When I woke up, I was lying in my room with a fluffy teddy bear beside my pillow.

Warm sunlight streamed through the curtains, illuminating the whole room.

This is my home in the real world, with no alien monsters and no pitch-black storm outside the window.

“Nana, come downstairs for breakfast!” Mom's long-lost gentle voice came through.

My nose tingled, my eyes turned sour, and I almost cried.

It felt so good to leave the game and return to the real world!

I stepped downstairs wearing fluffy pink slippers. Mom was busy in the kitchen, and the table was set with cooked rice porridge, which smelled incredibly enticing.

Sitting at the table, I stretched contentedly. The nightmare of the game world was over, and I wouldn't have to eat that nauseating food again!

It's great to be alive!

As I picked up my chopsticks, I noticed a note under the bun. It was Dad's handwriting, left before he went to work.

The note read: “Mom hasn't been feeling well these past few days. Her temper isn't good. Remember not to make any noise while eating.”

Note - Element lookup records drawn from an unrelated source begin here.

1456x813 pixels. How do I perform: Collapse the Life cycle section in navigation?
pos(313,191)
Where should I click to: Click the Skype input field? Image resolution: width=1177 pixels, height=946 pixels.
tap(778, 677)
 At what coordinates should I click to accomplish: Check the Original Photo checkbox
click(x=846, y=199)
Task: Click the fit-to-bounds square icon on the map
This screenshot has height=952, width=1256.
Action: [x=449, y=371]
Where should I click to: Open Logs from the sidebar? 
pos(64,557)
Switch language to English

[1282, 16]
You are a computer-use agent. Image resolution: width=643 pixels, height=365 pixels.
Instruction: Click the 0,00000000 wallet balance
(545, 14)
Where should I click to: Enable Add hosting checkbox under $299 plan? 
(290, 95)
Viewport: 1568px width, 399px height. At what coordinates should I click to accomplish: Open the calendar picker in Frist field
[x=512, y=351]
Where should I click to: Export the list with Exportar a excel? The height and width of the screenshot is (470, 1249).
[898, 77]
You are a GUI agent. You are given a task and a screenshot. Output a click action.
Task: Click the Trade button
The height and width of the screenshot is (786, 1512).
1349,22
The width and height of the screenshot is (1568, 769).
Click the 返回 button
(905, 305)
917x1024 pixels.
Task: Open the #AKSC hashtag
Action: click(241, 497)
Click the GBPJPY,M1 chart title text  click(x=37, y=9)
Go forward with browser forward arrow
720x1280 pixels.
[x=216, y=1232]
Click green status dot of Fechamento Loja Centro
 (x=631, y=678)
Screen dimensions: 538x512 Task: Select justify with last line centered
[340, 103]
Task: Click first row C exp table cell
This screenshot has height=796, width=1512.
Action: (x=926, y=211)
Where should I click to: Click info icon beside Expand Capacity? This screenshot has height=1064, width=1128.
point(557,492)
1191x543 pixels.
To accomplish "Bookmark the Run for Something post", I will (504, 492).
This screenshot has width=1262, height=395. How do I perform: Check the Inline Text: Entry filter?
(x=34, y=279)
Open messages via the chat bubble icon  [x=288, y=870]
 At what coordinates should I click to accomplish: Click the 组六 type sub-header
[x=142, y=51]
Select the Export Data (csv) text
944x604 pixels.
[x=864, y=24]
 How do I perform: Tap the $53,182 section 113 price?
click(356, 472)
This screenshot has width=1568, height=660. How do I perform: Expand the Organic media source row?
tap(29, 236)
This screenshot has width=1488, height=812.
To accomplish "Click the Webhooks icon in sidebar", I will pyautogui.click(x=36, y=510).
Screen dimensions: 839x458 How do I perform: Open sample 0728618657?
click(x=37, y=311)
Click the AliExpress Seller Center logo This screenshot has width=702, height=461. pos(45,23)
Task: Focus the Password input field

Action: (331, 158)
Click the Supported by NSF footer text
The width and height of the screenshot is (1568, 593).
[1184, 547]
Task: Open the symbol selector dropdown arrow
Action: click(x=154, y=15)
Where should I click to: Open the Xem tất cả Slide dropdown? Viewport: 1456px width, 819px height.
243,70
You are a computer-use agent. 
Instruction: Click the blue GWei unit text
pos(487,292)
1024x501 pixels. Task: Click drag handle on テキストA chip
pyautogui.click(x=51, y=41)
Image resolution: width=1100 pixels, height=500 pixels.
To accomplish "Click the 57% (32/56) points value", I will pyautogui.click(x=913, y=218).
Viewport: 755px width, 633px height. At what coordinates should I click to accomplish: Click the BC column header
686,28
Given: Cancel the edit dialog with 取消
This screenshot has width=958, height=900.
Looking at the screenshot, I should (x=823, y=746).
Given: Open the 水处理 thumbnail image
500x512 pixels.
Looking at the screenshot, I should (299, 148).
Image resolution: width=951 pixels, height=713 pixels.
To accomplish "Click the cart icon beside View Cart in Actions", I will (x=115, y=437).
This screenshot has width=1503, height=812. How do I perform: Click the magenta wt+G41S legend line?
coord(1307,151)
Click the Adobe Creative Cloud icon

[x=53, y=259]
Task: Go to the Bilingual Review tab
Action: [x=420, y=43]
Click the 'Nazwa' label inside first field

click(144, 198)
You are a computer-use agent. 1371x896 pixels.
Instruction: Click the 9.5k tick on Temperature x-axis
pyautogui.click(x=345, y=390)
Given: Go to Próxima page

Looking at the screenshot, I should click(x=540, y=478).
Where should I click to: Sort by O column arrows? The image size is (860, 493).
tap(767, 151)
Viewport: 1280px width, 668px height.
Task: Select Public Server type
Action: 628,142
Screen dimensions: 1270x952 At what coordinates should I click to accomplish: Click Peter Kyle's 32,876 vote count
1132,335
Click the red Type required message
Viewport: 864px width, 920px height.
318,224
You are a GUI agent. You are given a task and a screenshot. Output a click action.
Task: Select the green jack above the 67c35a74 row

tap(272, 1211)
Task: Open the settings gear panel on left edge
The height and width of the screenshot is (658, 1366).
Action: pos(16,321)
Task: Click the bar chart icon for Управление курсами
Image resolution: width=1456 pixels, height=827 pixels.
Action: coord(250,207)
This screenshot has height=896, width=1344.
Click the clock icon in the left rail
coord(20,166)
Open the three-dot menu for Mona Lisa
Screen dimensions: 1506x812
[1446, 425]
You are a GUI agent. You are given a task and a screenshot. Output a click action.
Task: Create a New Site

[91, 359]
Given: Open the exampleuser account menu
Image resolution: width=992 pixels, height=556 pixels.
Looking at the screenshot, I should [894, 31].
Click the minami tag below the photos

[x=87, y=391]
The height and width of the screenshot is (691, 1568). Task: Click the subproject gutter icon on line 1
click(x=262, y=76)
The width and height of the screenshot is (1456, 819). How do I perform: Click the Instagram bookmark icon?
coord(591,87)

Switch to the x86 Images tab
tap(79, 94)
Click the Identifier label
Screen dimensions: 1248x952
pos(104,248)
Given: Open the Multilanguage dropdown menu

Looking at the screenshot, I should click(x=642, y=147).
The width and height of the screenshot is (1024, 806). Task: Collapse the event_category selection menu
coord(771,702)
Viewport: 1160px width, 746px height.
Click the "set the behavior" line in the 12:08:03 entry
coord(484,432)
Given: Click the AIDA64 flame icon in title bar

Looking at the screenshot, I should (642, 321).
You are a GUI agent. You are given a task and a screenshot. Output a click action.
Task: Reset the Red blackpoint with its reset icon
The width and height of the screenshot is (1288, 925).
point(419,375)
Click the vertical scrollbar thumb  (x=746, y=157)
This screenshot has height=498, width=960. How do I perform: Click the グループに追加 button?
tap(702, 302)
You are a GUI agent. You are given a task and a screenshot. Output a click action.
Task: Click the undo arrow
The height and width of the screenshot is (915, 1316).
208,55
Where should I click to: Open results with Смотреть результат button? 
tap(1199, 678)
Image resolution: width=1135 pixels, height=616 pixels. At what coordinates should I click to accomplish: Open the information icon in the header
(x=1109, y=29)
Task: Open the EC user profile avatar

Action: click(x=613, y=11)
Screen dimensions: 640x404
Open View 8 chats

A chill ran down my spine. I bit my chopsticks, my eyes turning red.

It was just a reminder from Dad, but after the rules game, I had residual trauma. The words on the note seemed like game rules.

Bad luck!

I crumpled the note forcefully and threw it into the trash can with a "bang."

Mom paused upon hearing the noise, her vegetable-picking movements slowed down.

The atmosphere in the house began to turn strange!

I lost my appetite for breakfast, irritably turned on the TV, and an unfamiliar program jumped out, with countless comments floating across the screen.

“Someone's about to die, right?”

“Who's first? I'm kind of looking forward to how she dies!”

The porridge in my mouth turned sticky, and I ran to the bathroom to vomit as if experiencing a trauma response.

After rinsing my mouth, I stared at the mirror, which reflected a clock.

No, no one places a clock in the bathroom.

This wasn't my home!

My brain worked rapidly, and a horrifying thought emerged. I had fallen into a trap and hadn't passed the rules game. I was still in the game!

Where was the problem?

“Nana...” Mom's gentle call came from outside the door, but her voice turned urgent and mechanical, “Nana, where are you? I made your favorite porridge.”

Cold sweat ran down my back. I stared at the mirror, thinking over the broken game rules.

It was my brother!

Something went wrong with the seventh rule!

I violated the seventh rule, but no one thought that a rule could be half right and half wrong. It's wrong to converse with my brother, but not trusting his words is right.

Thus, I still violated the seventh rule and remained in the game.

Outside the biochemical base, I was blasted to death together with the spaceship I shot down, because I broke the rules by believing my brother. Leaving the "home" with him within seven days meant losing the game and failing to return to the real world.

When I left the "home," "Mom" used her tentacle to write "You, lost!" on the glass window. My brother deliberately pulled me away, preventing me from seeing it.

More likely, the comments interacting with me on the TV and watch were fake, meant to confuse the participants' judgment.

Cthulhu feeds on human fear, so how could it let us “guinea pigs” leave?

All game losers won't truly "die." They remain here, in a death loop, in infinite games, generating fear for the aliens to consume.

I walked out of the bathroom, and my phone was on the dining table.

Sitting down, I picked up my phone and hid it in my sleeve. Mom smiled at me: “Nana, you're disobedient. Dad told you not to make noise while eating.”

She grinned, and her tongue morphed into a crimson tentacle, curling towards me.

Gripping my phone, I dared not look back and fled upstairs to the bedroom. Once inside, I toppled the wardrobe to block the door.

It could only hold her off for a few minutes, but that was enough time!

Quickly, I edited the message and sent it to the number I used to contact via my old watch.

If my hypothesis is correct, there are countless versions of “me” in this closed time loop, and when I leave the rules game, a new me will wake up inside and start over.

“Never look at the living room window; this rule is wrong!”

“Nana, come out, don't make Mom angry.” The thing outside the door spoke soothingly, yet it viciously banged on the door, causing the wardrobe to sway dangerously.

As I expected, a reply came: “Who are you? How do you know this rule is wrong?”

Wiping the cold sweat that blurred my vision, I had no time to answer her question.

As the crimson tentacle breached the door, I sent the final message: “Don’t believe anything your brother says!”

Mom, with a long tentacle protruding from her mouth, approached me and squinted her eyes gently:

“Nana violated Dad's note. She has to be punished.”